**Exercise goal**
When checking the entries below, count every line with the word "agent", then give only that number.
##### Records for this task #####
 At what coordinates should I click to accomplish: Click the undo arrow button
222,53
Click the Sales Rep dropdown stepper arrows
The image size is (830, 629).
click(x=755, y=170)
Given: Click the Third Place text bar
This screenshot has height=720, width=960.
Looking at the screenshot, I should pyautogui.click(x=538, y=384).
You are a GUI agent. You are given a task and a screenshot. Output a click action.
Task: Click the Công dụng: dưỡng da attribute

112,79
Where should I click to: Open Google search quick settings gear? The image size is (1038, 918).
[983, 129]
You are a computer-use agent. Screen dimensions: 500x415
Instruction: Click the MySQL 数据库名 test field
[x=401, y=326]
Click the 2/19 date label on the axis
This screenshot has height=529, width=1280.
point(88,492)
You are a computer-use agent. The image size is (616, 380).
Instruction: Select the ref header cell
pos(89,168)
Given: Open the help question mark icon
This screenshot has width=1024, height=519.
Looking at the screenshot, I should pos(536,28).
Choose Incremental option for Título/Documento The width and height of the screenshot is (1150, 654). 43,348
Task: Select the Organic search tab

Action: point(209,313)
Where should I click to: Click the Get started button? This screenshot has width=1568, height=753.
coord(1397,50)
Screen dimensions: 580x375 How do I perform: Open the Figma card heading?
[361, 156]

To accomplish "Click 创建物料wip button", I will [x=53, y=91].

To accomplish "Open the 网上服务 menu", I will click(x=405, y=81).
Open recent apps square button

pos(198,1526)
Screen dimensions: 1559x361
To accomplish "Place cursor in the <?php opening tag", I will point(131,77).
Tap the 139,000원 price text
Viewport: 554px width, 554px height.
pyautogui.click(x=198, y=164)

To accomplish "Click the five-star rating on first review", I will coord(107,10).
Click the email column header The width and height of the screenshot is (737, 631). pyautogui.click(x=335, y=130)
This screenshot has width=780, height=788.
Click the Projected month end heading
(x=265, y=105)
#####
**Problem solution**
3